The In Vitro Acute Skin Irritation of Chemicals: Optimisation of the EPISKIN Prediction Model within the Framework of the ECVAM Validation Process
José Cotovio, Marie-Hélène Grandidier, Pascal Portes, Roland Roguet and Gilles Rubinstenn
In view of the increasing need to identify non-animal tests able to predict acute skin irritation of chemicals, the European Centre for the Validation of Alternative Methods (ECVAM) focused on the evaluation of appropriate in vitro models. In vitro tests should be capable of discriminating between irritant (I) chemicals (EU risk: R38) and non-irritant (NI) chemicals (EU risk: “no classification”). Since major in vivo skin irritation assays rely on visual scoring, it is still a challenge to correlate in vivo clinical signs with in vitro biochemical measurements.

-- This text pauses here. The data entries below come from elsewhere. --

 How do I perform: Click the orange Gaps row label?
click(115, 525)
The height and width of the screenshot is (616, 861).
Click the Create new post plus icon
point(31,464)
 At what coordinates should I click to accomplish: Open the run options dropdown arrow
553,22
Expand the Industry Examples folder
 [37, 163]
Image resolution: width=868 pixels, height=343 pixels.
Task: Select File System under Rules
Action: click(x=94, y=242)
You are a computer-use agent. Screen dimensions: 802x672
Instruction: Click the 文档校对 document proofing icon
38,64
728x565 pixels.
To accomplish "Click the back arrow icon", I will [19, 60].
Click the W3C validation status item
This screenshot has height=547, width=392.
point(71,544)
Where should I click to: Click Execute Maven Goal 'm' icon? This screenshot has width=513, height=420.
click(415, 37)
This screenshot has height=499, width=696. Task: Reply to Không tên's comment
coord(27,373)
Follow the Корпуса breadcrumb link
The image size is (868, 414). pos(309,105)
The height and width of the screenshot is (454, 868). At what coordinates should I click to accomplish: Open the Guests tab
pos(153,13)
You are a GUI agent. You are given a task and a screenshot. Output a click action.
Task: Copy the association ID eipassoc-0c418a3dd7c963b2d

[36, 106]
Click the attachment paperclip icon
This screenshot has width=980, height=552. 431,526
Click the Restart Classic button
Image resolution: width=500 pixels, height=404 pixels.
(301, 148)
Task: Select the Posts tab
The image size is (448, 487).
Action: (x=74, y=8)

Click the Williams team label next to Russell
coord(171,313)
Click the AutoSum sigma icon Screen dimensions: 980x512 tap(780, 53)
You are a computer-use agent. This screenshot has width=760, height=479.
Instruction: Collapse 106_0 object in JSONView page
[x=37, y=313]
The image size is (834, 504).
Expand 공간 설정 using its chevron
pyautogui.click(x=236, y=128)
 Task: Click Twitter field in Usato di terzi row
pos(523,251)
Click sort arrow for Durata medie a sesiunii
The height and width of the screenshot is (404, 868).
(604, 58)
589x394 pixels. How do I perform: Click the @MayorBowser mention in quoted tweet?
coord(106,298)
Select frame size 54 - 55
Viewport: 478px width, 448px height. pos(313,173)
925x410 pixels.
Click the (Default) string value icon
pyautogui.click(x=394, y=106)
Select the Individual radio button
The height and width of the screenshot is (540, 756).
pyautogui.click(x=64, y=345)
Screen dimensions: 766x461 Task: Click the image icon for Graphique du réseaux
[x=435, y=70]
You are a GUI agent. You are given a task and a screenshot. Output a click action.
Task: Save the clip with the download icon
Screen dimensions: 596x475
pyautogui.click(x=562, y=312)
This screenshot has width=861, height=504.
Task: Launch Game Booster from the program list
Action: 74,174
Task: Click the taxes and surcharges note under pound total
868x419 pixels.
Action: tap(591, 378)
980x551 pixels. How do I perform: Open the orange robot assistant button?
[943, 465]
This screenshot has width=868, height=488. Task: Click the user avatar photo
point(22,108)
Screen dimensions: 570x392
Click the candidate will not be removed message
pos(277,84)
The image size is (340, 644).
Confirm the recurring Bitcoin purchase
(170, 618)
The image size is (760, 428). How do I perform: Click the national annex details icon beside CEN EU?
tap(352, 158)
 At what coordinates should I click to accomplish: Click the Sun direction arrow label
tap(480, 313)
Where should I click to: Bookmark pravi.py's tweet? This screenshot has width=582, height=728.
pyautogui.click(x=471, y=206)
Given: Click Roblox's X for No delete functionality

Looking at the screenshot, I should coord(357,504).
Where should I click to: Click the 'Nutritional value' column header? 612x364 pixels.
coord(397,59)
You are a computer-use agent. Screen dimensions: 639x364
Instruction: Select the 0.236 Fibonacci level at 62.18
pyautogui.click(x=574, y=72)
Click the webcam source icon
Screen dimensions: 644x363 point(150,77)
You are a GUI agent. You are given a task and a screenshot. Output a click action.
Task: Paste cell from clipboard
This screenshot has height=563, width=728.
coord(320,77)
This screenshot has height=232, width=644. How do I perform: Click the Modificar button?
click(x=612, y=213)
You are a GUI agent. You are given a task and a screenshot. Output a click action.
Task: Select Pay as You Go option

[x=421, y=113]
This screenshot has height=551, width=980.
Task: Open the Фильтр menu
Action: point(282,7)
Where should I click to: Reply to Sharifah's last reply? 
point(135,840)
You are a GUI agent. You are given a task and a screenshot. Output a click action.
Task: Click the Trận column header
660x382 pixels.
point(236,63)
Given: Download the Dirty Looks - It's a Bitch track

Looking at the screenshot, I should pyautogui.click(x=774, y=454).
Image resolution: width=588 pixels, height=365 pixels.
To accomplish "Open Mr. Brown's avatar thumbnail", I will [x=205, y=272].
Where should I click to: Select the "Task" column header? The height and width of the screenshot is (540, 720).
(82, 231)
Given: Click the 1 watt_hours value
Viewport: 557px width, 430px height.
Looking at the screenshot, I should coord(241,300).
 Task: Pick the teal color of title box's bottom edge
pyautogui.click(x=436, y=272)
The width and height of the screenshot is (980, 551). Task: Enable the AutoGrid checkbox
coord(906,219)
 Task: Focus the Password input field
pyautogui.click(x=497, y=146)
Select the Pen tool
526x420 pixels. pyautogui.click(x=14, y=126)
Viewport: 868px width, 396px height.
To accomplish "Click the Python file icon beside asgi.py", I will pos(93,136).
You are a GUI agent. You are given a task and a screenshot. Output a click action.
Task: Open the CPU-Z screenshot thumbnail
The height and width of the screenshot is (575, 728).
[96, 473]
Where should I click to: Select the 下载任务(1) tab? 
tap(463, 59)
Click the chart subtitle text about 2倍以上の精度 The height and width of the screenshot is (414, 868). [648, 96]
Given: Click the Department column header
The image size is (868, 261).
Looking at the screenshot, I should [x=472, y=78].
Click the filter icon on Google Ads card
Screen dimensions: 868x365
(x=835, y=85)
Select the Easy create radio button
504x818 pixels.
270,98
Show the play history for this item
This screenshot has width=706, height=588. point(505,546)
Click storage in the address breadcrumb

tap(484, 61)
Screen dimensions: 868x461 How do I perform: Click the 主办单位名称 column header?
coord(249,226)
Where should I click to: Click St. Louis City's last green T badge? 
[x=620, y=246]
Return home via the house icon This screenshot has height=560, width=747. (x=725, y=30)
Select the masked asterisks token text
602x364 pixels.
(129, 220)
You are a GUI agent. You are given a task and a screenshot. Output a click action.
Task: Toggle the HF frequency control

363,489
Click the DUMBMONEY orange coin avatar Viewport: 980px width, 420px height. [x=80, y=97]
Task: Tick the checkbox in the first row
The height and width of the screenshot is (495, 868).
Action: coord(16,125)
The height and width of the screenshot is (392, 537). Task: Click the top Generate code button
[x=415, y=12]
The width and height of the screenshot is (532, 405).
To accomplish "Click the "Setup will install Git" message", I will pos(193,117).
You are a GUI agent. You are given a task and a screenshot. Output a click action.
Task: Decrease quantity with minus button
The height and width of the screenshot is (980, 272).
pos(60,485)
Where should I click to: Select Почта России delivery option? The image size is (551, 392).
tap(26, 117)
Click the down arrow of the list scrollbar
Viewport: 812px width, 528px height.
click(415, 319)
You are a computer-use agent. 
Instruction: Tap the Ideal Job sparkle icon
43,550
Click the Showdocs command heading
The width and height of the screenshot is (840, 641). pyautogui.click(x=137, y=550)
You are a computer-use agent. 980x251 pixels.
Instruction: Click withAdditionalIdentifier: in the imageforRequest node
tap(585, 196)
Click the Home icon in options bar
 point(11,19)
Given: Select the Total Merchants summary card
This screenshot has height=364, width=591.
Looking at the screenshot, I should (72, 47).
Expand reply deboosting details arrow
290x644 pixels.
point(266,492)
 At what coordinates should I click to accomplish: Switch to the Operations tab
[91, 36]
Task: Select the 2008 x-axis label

Being particularly suited to test raw materials or chemicals with a wide variety of physical properties, in vitro skin models resembling in vivo human skin were involved in prevalidation processes. Among many other factors, cytotoxicity is known to trigger irritation processes, and can therefore be a first common event for irritants. A refined protocol (protocol15min–18hours) for the EPISKIN model had been proposed for inclusion in the ECVAM formal validation study. A further improvement on this protocol, mainly based on a post-treatment incubation period of 42 hours (protocol15min–42hours), the optimised protocol, was applied to a set of 48 chemicals. The sensitivity, specificity and accuracy with the MTT assay-based prediction model (PM) were 85%, 78.6% and 81.3% respectively, with a low rate of false negatives (12%). The improved performance of this optimised protocol was confirmed by a higher robustness (homogeneity of individual responses) and a better discrimination between the I and NI classes. To improve the MTT viability-based PM, the release of a membrane damage marker, adenylate kinase (AK), and of cytokines IL-1α and IL-8 were also investigated. Combining these endpoints, a simple two-tiered strategy (TTS) was developed, with the MTT assay as the first, sort-out, stage. This resulted in a clear increase in sensitivity to 95%, and a fall in the false-positive rate (to 4.3%), thus demonstrating its usefulness as a “decision-making” tool. The optimised protocol proved, both by its higher performances and by its robustness, to be a good candidate for the validation process, as well as a potential alternative method for assessing acute skin irritation.